Switching to HTTPS brings many advantages but it has also caused more than just a headache in the world of SEO. Technically speaking, the switch involves routing your site through a series of 301 redirects; this causes a certain loss of link equity which may lead to a ranking penalty.
The major problem that the HTTPS switch brings on is the loss of referral data. When one site sends data to another, the HTTP header field referer lets us know the URL of the page that linked to the page the user is on, and this data allows us to see where the traffic is coming from. But when traffic flows from an HTTPS site to an HTTP site, no referral data is sent and the traffic is reported as direct: this helps fighting referral spam but can also be a major problem for accurate SEO.

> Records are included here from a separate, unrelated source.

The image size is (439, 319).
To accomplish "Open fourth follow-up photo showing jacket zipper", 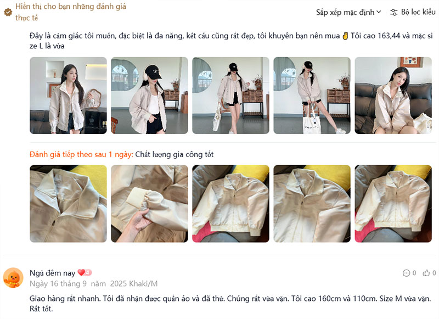I will tap(312, 204).
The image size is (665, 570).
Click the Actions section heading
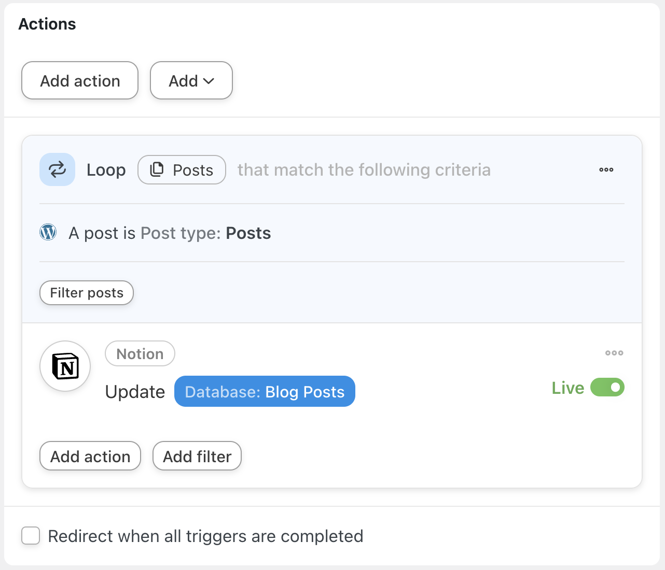[x=47, y=24]
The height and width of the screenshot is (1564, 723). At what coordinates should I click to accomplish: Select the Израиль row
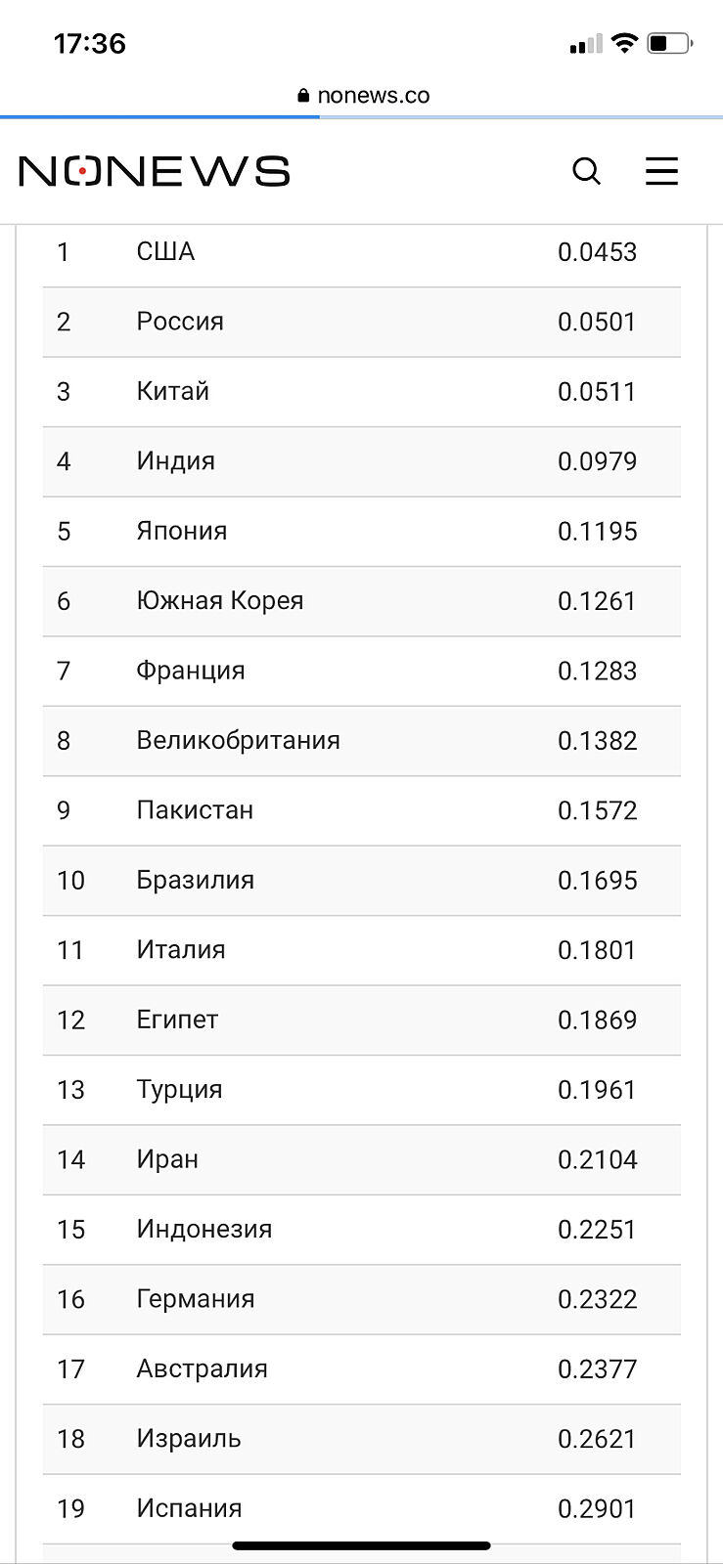click(361, 1439)
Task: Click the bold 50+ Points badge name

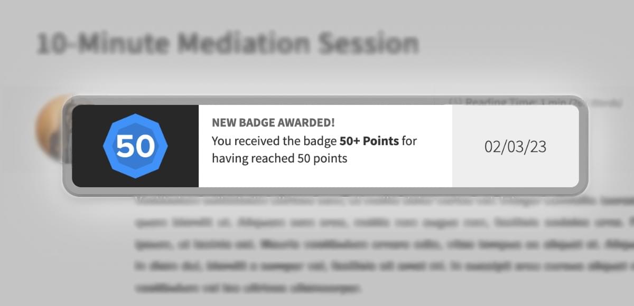Action: click(369, 141)
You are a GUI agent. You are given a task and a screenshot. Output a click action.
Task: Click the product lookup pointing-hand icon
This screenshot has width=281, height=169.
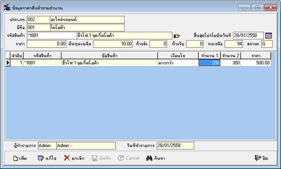pyautogui.click(x=177, y=36)
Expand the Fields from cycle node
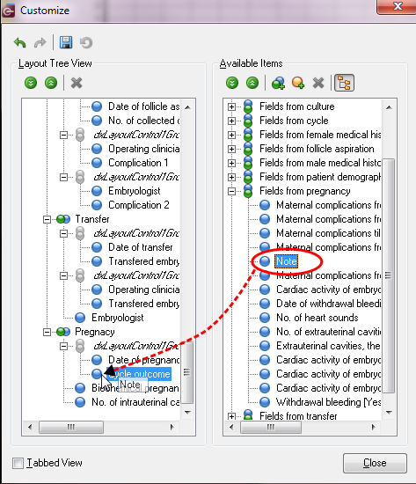416x484 pixels. coord(231,121)
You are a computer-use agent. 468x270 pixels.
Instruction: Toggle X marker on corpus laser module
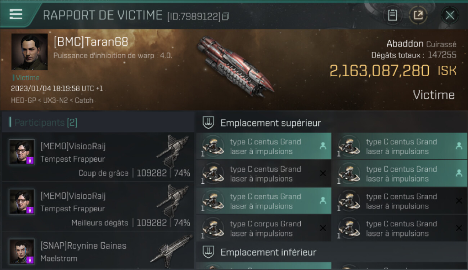coord(323,228)
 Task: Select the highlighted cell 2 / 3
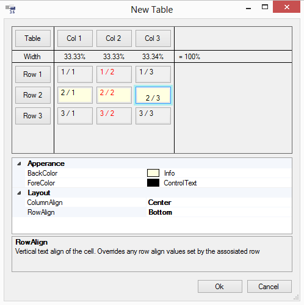[153, 95]
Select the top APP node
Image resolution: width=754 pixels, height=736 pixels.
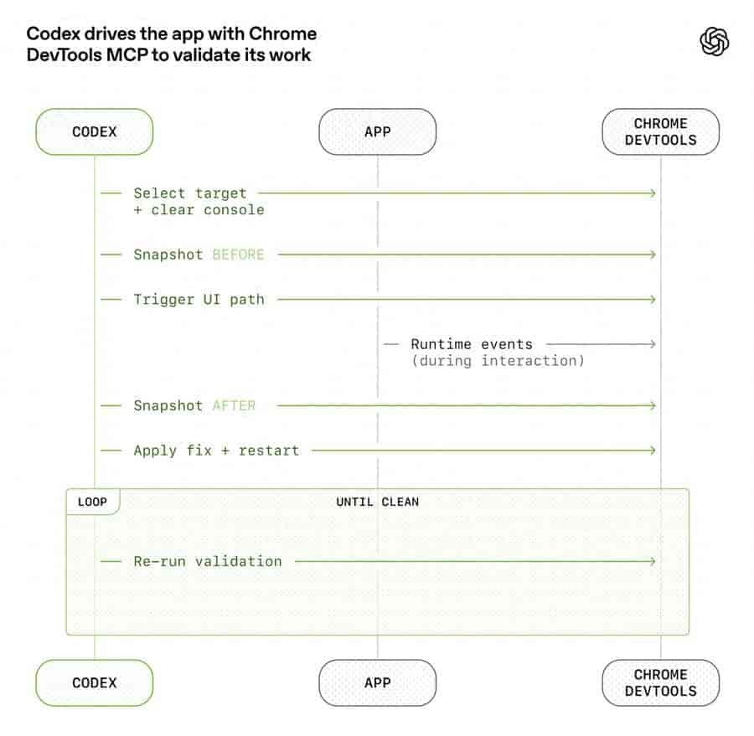click(378, 131)
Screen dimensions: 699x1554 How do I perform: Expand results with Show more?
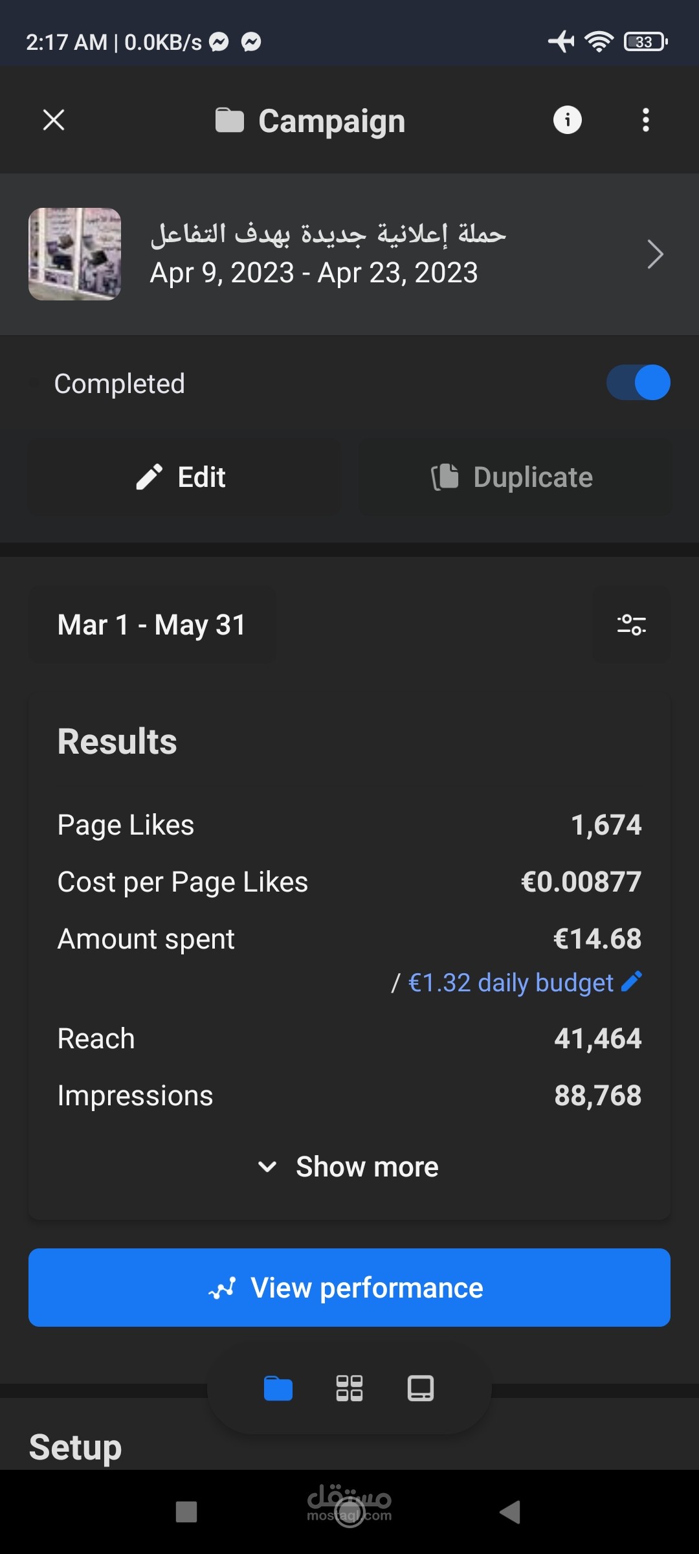point(350,1167)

The referral problem is not an unsolvable one; a new meta tag called "referrer" helps us understand how the traffic flows on the web once again. The tag must be placed in the HEAD section (like all meta tags) and allows you to control how your referrer information is passed. As it often happens for recent specifications, an early version was implemented by major browser vendors and now there are two different supported syntaxes. The possible values are:
<meta name="referrer" content="no-referrer">
<meta name="referrer" content="none">
Never pass any referral data from your site.
<meta name="referrer" content="no-referrer-when-downgrade">
<meta name="referrer" content="none-when-downgrade">
Send referrer information to secure HTTPS sites, but not to HTTP sites.
<meta name="referrer" content="same-origin">
Using this tag will allow URL requests within your website's domain, but it denies cross-domain requests.
<meta name="referrer" content="strict-origin">
Will only send referral information from an HTTPS site to another HTTPS site. The referral data sent will include only your site’s domain or subdomain. Referrals to a non-HTTPS site will send no referral data.
<meta name="referrer" content="origin-when-crossorigin">
This tag will send the full URL of your referring page when linking within your site, but will only send the domain or subdomain when linking to external sites.
<meta name="referrer" content="strict-origin-when-crossorigin">
Using this tag will only send referral information from an HTTPS site to another HTTPS site. This tag will send the full URL of your referring page when linking within your site, but will only send the domain or subdomain when linking to external sites. Referrals to a non-HTTPS site will send no referral data.
<meta name="referrer" content="unsafe-url">
Always passes the URL string as a referrer. Note if you have any sensitive information contained in your URL, this isn't the safest option. By default, URL fragments, username, and password are automatically stripped off.
<meta name="referrer" content="">
If the referrer tag is left empty for a specific page or link, links will use a referrer policy defined elsewhere. If there is no policy defined, links will default to "no-referrer-when-downgrade".
The options above look really cool but before fancying all the possible uses for them, we need to talk about compatibility. Good old Internet Explorer is totally cut off: support comes with Edge only and, as for nearly all other major browsers, it is still limited to the old specification. The full property list is supported only by the most recent versions of Chrome, Firefox and Opera.
Once you decide to make the switch and you have everything working as needed, don't think that your troubles are over; there are still a lot of items to be checked. Absolute paths require the https:// prefix (even in external CSS files), IE 8 is very picky and will trigger intimidating pop-ups even for the slightest error. You need to check your old robots.txt, and your ads must be SSL compliant as well. Venturing into the world of HTTPS without proper knowledge can be dangerous; instead of boosting your traffic you may harm it, but switching to a secure connection is a step that must be undertaken now. Malicious attacks have seen an alarming increase in frequency and even small websites, if unsecured, can be an attractive and easy target, however - with just a few changes, your site and your data can be much safer and far less of a target.